In his report, "Meeting the Challenge of a Fragmented Iraq: A Saudi Perspective," which was published this month by Georgetown University's Center for Strategic and International Studies, Obaid calls for the creation of a permanent border security committee to tackle cross-border issues between the kingdom and Iraq.
"One of the most critical tasks facing such a committee [is to strengthen] security on the Iraqi side of the border. It is in the interests of both Saudi Arabia and Iraq to confront challenges such as smuggling and terrorist infiltration that an insecure border presents," writes Obaid.
One of the kingdom's major concerns is that Iraq's sectarian violence may spill over and agitate tensions between Saudi Arabia's Sunni Muslims, a majority of the population, and its minority Shiite community. Adherents of two sects that split centuries ago, Sunnis and Shiites have a rocky history of coexistence in many countries.
In Saudi Arabia, King Abdullah has tried to ease tensions between the country's Sunnis and its Shiites, who are concentrated in its oil-rich eastern province. But Shiites are still often discriminated against in education and the job market and are regularly criticized by Salafist preachers - hard-line Sunnis - who claim that Shiites are not real Muslims.
"The Saudis are afraid of what may come out of Iraq in the future, because of the threat of Al Qaeda infiltrators and Shia [Shiite] fighters coming across the border," says Faris Bin Hizam, a Saudi journalist and specialist on Al Qaeda, in a phone interview from Dubai, U.A.E.
"The new wave of Shias coming out of Iran and Iraq are more dangerous than the Shias in 1979 during the Iranian Revolution that brought Khomeini to power. Then, there was Saddam Hussein to oppose them. Now, he isn't in power anymore," explains Mr. Bin Hizam. "I see a very difficult future for the whole region as it's not only Saudi Arabia that fears a Shia uprising, but other Gulf countries, Jordan, and Egypt as well."
But it is not only on the Iraqi border that Saudi Arabia feels threatened.
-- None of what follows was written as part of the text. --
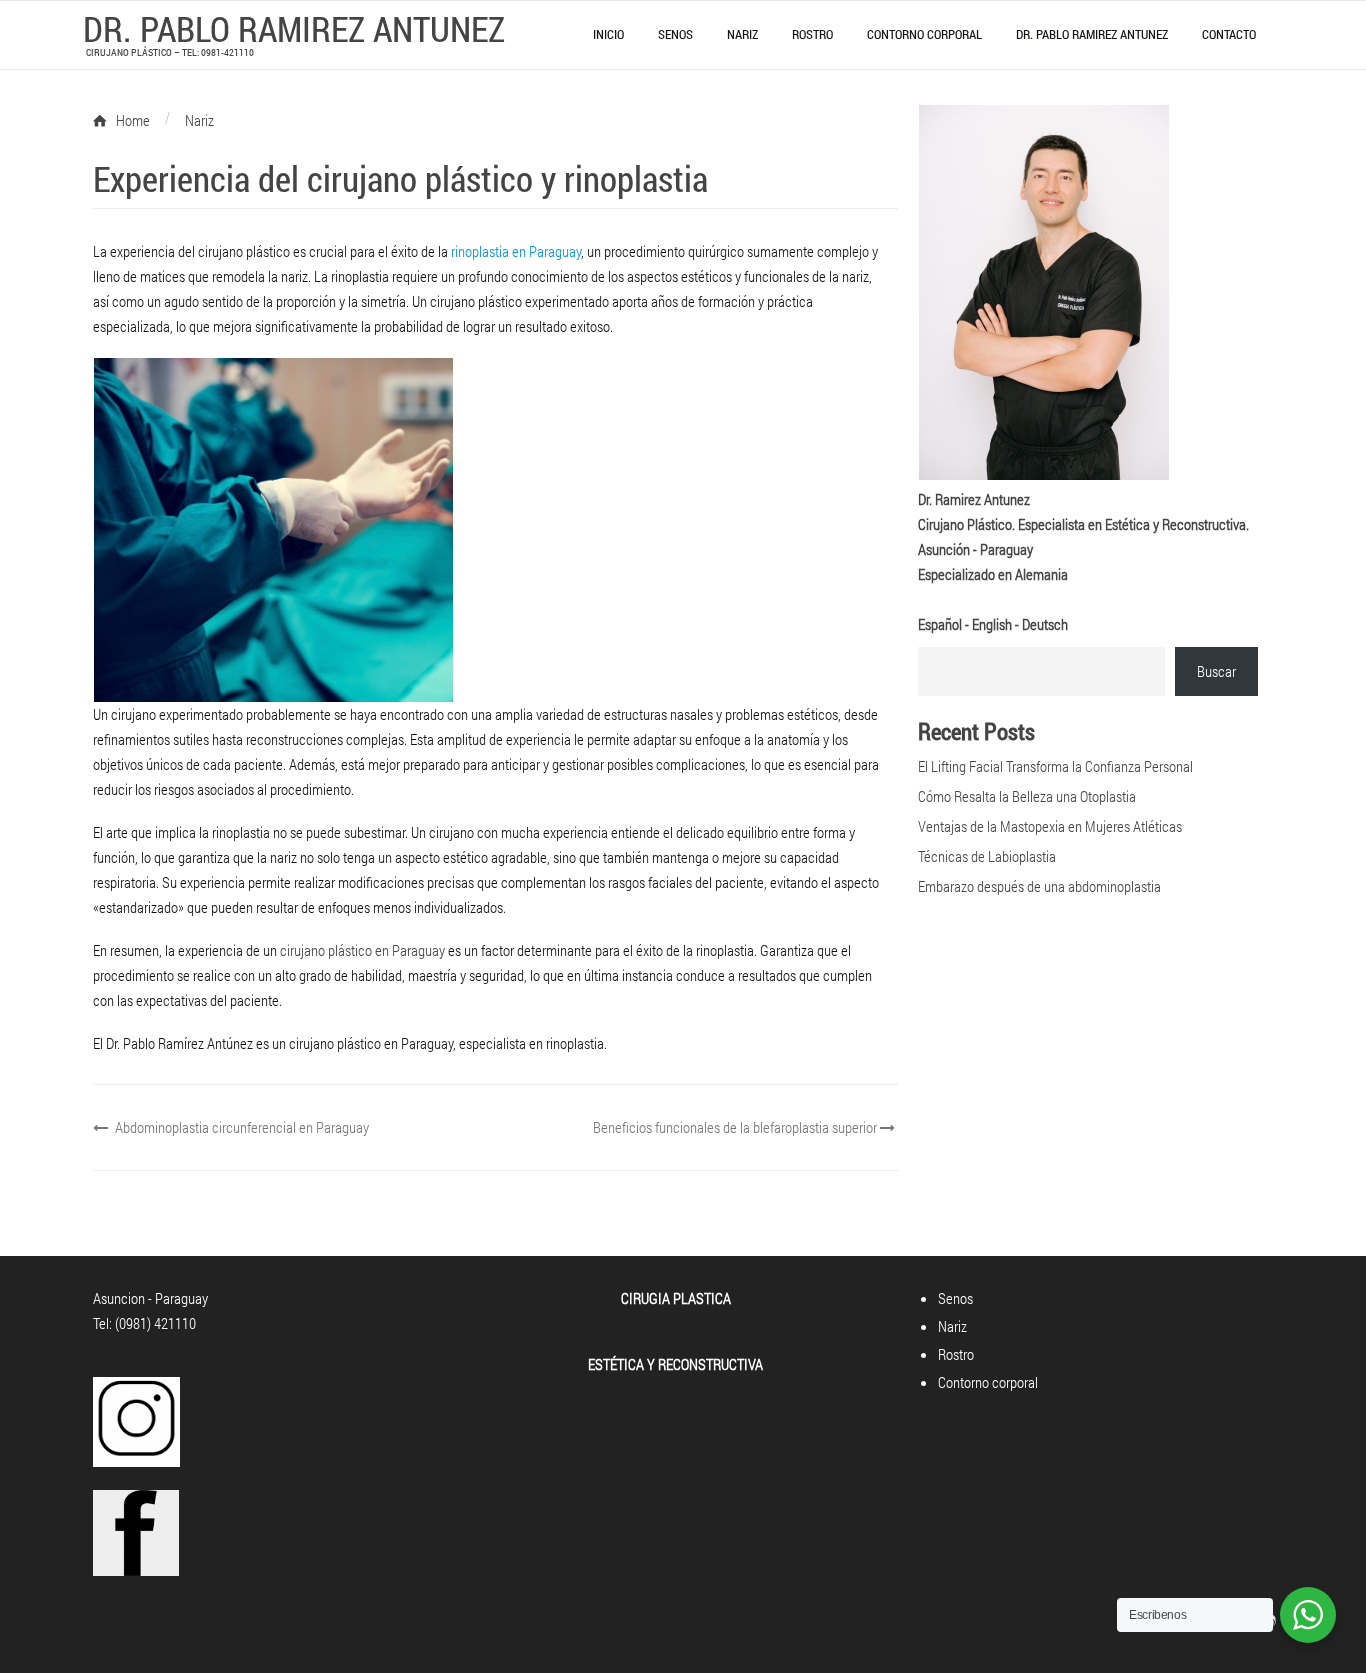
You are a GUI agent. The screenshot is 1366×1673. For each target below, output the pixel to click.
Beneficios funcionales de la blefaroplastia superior (736, 1127)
Its 900-mileborder with Yemen has long been a transit point for smugglers of weapons and drugs, and terrorists sneaking into the country. Running through mountains in the west into Saudi Arabia's barren Empty Quarter in the east, the border with Yemen has been difficult to patrol and impossible to seal off completely. Smugglers have even reportedly trained goods-laden mules to avoid Saudi border guards.
In an attempt to control the border, Saudi Arabia began building a fence but was forced to freeze the project in 2004 after strong protests from the Yemeni government.
"The Saudi government has a habit of overspending on security, and the Yemeni fence project will cost upwards of over $10 billion once it is finished," says Ali al-Ahmad, director of the Institute for Gulf Affairs, a Saudi opposition think tank in Washington. In an e-mail exchange, Mr. Ahmad contends that the security fence along the Yemeni border has failed to stop weapons, drugs, terrorists, and illegal workers from "flooding" into the kingdom.
Ahmad believes that the Yemeni border poses a greater risk than the Iraqi border, in part because Yemen is a key weapons source for Al Qaeda operatives in Saudi Arabia. The sparsely populated border with Iraq is also easier to protect, he says, lending itself to electronic and visual surveillance methods, which are cheaper than a new fence.
Bin Hizam agrees with Ahmad, saying the length of the Iraqi border makes building an electrified fence along the entire length of it economically unviable. But Western security and construction firms are reportedly standing ready.
"A consortium of British, French, and American firms are interested in bidding for a contract to improve border security," the European diplomat confirmed.